● Problem statement
Your job is to set down the stretch of entries that opens with the line containing "All products (99, 156)" and closes with the line containing "cwmbran (146, 2205)". Keep both end lines, copy each exactly, and add nothing.

● Stored data entries

====

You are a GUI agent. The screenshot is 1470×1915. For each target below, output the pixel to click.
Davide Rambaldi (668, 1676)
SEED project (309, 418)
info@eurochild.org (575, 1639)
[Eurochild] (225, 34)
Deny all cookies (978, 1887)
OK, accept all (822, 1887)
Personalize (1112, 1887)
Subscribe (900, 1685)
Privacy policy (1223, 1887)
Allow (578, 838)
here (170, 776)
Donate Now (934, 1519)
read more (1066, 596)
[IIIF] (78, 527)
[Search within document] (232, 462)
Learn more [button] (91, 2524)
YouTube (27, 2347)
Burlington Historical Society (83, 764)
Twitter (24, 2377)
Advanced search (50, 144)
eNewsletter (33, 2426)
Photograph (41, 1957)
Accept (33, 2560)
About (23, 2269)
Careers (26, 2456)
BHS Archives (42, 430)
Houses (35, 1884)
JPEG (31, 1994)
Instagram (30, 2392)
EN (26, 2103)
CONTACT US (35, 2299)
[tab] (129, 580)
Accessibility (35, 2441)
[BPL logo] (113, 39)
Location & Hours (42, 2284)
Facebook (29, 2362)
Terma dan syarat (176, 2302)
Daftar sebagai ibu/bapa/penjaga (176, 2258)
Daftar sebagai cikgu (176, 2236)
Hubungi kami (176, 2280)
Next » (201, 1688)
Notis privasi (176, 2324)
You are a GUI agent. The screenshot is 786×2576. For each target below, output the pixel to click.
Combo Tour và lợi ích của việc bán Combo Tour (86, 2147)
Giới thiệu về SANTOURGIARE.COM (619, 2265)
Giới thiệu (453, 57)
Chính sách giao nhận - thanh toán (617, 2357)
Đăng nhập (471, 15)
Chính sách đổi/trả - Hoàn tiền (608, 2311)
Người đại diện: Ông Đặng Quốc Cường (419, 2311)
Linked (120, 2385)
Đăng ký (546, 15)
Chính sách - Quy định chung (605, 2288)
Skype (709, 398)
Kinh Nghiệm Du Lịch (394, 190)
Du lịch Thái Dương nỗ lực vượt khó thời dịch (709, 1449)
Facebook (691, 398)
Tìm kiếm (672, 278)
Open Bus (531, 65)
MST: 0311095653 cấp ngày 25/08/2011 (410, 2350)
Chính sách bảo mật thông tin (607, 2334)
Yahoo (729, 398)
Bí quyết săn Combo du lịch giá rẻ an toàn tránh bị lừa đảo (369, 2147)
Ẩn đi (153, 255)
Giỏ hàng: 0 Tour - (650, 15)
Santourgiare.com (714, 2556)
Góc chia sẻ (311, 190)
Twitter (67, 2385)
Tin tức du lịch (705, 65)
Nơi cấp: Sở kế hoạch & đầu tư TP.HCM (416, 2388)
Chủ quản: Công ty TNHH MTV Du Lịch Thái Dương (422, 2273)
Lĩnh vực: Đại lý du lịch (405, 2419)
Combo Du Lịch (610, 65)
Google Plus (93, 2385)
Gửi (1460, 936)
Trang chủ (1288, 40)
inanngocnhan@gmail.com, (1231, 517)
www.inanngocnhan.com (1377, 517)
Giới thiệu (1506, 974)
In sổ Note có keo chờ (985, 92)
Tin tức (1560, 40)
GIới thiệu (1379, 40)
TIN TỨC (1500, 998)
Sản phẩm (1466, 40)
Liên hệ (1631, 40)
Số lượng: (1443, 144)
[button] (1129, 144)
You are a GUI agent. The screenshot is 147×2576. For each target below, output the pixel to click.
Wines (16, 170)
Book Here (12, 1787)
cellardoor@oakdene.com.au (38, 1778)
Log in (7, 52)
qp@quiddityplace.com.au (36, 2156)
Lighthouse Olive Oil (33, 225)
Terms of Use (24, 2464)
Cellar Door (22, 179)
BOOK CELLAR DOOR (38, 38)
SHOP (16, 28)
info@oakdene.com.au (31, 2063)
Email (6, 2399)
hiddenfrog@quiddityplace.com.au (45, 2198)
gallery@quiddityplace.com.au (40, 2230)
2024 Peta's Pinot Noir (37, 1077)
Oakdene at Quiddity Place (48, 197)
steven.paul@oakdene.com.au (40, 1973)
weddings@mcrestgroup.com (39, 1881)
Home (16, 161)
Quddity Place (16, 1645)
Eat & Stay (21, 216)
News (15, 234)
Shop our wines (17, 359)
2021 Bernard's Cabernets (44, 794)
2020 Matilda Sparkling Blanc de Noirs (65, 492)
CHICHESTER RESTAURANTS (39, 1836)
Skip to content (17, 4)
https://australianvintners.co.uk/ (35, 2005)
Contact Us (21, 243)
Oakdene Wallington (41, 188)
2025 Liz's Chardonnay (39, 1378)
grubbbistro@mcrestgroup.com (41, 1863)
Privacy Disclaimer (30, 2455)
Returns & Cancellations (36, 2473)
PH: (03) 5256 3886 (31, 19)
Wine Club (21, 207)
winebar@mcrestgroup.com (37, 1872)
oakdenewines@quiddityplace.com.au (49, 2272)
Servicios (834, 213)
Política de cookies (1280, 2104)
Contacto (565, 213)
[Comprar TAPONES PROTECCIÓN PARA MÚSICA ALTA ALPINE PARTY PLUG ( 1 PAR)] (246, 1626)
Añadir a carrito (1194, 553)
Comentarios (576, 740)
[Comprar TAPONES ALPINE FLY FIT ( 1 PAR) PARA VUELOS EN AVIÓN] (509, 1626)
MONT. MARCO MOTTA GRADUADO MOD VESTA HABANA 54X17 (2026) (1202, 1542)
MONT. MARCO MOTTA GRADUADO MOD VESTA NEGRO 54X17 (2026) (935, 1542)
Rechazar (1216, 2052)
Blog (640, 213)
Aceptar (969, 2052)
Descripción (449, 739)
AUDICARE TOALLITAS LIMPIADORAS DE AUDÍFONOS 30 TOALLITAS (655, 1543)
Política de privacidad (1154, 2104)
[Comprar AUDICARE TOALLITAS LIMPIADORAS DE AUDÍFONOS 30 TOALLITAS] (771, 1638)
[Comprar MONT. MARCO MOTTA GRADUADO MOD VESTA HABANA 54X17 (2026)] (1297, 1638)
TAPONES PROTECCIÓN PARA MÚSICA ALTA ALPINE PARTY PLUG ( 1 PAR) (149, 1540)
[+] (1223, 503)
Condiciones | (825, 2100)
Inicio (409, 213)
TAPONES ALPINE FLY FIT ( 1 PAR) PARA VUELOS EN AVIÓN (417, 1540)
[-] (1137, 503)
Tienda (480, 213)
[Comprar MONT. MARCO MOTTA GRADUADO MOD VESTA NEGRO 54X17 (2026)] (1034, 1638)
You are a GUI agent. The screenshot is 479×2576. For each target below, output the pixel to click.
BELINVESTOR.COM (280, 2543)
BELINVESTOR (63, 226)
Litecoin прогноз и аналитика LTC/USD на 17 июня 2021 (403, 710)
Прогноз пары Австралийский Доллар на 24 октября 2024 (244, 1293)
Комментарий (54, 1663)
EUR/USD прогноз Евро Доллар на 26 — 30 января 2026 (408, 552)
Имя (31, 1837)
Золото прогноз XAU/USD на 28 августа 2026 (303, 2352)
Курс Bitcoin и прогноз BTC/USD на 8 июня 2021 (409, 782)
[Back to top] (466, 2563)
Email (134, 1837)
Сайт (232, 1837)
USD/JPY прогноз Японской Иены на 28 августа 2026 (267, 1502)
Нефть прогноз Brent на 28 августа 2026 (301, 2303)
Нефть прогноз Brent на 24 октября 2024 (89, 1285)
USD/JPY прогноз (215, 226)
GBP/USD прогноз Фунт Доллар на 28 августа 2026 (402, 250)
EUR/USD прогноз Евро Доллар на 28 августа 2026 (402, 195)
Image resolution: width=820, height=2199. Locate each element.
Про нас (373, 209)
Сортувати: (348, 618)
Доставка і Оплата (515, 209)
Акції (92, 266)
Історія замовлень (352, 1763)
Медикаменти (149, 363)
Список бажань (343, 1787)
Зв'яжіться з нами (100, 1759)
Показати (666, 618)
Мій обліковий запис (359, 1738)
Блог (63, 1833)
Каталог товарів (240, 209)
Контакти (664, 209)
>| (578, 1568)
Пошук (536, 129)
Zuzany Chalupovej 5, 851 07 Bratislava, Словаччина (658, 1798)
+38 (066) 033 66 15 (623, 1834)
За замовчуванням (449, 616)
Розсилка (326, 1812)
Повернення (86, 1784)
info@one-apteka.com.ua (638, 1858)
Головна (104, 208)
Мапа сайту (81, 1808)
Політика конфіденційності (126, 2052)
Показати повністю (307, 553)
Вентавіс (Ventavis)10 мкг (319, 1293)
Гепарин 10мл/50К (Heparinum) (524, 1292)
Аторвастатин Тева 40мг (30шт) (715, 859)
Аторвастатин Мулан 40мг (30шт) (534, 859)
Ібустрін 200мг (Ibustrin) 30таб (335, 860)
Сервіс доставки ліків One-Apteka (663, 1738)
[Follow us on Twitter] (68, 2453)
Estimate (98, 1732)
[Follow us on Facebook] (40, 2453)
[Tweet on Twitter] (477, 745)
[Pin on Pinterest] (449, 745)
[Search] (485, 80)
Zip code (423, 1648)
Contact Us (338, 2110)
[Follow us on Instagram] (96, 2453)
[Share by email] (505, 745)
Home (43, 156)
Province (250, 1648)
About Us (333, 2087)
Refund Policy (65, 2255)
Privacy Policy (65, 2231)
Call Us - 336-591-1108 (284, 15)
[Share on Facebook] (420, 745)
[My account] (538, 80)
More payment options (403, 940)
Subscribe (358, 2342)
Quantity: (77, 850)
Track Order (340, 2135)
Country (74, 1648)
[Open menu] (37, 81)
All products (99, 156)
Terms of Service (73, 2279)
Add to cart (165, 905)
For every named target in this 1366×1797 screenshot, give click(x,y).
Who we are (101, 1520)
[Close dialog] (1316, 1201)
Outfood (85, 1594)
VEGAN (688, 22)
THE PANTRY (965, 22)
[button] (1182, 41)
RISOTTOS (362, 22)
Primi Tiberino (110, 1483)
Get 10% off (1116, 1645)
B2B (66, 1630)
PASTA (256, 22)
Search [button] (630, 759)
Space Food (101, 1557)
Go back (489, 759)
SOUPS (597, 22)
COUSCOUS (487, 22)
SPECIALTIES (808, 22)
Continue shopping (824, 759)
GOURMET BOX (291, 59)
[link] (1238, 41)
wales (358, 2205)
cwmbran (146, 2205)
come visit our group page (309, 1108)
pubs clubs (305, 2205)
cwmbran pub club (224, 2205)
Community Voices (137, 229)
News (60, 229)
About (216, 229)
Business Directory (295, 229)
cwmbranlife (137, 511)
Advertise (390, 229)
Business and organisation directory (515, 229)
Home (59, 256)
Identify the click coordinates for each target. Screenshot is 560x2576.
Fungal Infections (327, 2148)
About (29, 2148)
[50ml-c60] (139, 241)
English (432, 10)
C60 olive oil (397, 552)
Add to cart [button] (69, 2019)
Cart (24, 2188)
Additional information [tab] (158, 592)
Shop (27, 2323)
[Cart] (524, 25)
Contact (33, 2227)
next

====

● Task solution
All products (99, 156)
Terms of Service (73, 2279)
Add to cart (165, 905)
For every named target in this 1366×1797 screenshot, give click(x,y).
Who we are (101, 1520)
[Close dialog] (1316, 1201)
Outfood (85, 1594)
VEGAN (688, 22)
THE PANTRY (965, 22)
[button] (1182, 41)
RISOTTOS (362, 22)
Primi Tiberino (110, 1483)
Get 10% off (1116, 1645)
B2B (66, 1630)
PASTA (256, 22)
Search [button] (630, 759)
Space Food (101, 1557)
Go back (489, 759)
SOUPS (597, 22)
COUSCOUS (487, 22)
SPECIALTIES (808, 22)
Continue shopping (824, 759)
GOURMET BOX (291, 59)
[link] (1238, 41)
wales (358, 2205)
cwmbran (146, 2205)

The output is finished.